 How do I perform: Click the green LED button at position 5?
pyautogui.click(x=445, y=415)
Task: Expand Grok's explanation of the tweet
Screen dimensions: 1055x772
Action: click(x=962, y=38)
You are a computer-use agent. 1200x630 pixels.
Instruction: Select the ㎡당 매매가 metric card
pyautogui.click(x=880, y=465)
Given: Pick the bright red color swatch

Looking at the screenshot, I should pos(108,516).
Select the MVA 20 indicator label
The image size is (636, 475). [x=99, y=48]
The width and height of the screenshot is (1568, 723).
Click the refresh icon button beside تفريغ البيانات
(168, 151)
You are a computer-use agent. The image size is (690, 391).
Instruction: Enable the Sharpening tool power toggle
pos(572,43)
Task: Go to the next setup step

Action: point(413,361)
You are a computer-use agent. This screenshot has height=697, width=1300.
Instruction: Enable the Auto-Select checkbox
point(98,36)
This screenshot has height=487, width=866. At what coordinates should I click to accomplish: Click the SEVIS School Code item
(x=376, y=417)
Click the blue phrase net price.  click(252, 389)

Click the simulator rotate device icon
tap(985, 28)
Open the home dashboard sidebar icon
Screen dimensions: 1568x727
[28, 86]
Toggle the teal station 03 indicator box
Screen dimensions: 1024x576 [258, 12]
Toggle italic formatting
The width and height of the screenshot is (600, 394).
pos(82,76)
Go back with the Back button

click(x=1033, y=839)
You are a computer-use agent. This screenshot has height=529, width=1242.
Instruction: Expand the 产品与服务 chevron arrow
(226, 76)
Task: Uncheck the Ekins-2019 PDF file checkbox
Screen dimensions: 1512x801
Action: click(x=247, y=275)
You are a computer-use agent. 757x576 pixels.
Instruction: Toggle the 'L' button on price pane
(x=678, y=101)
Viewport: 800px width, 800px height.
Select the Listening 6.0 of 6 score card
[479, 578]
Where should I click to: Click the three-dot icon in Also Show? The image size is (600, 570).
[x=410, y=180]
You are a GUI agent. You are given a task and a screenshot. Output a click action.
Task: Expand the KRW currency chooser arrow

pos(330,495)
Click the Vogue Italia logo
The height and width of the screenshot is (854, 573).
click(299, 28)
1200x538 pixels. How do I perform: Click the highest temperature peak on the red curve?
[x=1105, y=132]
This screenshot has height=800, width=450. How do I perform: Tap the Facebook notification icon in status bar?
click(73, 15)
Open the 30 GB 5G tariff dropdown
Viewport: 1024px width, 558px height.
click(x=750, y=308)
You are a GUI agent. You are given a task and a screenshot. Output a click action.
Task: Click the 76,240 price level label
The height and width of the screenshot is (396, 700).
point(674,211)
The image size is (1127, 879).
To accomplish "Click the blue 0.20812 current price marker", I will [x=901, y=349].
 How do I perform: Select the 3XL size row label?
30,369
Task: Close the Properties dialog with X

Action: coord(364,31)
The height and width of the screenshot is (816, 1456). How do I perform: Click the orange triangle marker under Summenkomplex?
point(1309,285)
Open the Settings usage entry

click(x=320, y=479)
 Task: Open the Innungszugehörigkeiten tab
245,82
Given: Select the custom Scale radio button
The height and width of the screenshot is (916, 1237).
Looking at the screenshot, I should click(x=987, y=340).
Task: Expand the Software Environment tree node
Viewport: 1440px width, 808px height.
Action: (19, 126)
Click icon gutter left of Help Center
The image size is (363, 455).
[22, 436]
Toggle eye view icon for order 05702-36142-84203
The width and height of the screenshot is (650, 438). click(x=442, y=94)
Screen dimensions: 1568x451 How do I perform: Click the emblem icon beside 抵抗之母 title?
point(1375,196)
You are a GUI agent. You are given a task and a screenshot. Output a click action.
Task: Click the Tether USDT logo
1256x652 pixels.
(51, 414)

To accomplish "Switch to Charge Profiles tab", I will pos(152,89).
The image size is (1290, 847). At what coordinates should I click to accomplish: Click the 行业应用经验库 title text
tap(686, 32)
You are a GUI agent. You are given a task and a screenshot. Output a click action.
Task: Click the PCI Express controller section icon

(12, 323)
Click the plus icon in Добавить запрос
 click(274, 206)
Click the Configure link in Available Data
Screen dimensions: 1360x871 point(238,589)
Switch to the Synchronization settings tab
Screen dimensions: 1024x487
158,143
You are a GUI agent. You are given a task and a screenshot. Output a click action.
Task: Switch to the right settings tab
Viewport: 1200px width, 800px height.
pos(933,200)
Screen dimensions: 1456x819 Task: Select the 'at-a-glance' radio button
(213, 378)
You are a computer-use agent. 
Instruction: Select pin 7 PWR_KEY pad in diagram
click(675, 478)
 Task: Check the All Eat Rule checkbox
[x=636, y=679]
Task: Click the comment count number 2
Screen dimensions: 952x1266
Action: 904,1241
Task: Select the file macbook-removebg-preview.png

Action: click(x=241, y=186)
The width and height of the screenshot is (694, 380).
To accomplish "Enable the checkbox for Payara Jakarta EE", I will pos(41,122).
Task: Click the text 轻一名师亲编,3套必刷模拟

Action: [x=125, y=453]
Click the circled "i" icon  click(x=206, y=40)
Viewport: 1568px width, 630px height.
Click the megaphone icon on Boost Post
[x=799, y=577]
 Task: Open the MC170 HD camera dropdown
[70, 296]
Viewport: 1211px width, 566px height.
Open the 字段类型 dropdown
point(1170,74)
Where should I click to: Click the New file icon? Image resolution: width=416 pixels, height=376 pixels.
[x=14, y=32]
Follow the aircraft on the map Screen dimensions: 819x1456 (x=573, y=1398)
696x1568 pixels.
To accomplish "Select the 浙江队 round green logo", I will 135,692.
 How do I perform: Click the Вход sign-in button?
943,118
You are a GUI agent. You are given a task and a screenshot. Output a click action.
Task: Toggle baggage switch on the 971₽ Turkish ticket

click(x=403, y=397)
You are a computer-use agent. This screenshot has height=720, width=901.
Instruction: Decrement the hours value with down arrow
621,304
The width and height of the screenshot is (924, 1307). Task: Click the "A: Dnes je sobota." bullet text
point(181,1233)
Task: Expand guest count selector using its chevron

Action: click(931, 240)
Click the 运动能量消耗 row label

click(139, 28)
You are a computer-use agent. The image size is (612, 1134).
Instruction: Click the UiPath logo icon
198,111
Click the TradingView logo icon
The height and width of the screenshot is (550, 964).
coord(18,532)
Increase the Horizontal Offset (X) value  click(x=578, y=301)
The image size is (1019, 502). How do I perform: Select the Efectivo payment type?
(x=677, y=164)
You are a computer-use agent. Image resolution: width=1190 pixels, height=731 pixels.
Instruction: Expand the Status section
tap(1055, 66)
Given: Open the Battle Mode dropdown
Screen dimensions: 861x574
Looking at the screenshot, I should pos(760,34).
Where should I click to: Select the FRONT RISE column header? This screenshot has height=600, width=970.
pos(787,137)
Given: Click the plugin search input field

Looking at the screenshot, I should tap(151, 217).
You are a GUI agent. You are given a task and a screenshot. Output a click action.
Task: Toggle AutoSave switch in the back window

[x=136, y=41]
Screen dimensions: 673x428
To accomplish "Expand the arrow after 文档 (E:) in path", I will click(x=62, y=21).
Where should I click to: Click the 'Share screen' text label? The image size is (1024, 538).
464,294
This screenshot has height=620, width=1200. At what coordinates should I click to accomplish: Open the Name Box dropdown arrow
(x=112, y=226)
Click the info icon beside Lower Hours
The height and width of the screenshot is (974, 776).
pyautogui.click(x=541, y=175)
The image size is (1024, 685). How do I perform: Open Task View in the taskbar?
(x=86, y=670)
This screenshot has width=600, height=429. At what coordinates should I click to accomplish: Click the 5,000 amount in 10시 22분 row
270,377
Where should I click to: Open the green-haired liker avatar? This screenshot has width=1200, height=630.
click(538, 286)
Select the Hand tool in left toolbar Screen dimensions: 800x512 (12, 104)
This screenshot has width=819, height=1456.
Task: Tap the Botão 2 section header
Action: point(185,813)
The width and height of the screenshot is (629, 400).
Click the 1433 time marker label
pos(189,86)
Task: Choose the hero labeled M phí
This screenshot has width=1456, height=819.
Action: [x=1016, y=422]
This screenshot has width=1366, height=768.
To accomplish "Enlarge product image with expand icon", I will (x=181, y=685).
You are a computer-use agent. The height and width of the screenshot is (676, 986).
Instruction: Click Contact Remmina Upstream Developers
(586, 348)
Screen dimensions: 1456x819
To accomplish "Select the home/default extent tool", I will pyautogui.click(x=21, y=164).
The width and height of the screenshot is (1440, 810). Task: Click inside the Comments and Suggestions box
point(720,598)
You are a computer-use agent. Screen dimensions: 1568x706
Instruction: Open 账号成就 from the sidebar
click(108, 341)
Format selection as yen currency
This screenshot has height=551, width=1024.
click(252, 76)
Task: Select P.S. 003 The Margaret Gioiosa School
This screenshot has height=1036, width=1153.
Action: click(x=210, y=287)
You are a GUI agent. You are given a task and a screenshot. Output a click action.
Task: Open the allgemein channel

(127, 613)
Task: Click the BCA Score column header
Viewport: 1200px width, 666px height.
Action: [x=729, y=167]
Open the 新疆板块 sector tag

※ ※ ※

▶ Your objective
Repeat the entries above verbatim, but only from the line that has "Task: Choose the hero labeled M phí" down to the line that has "Format selection as yen currency", inclusive.

▶ Exercise output
Task: Choose the hero labeled M phí
This screenshot has width=1456, height=819.
Action: [x=1016, y=422]
This screenshot has width=1366, height=768.
To accomplish "Enlarge product image with expand icon", I will (x=181, y=685).
You are a computer-use agent. The height and width of the screenshot is (676, 986).
Instruction: Click Contact Remmina Upstream Developers
(586, 348)
Screen dimensions: 1456x819
To accomplish "Select the home/default extent tool", I will pyautogui.click(x=21, y=164).
The width and height of the screenshot is (1440, 810). Task: Click inside the Comments and Suggestions box
point(720,598)
You are a computer-use agent. Screen dimensions: 1568x706
Instruction: Open 账号成就 from the sidebar
click(108, 341)
Format selection as yen currency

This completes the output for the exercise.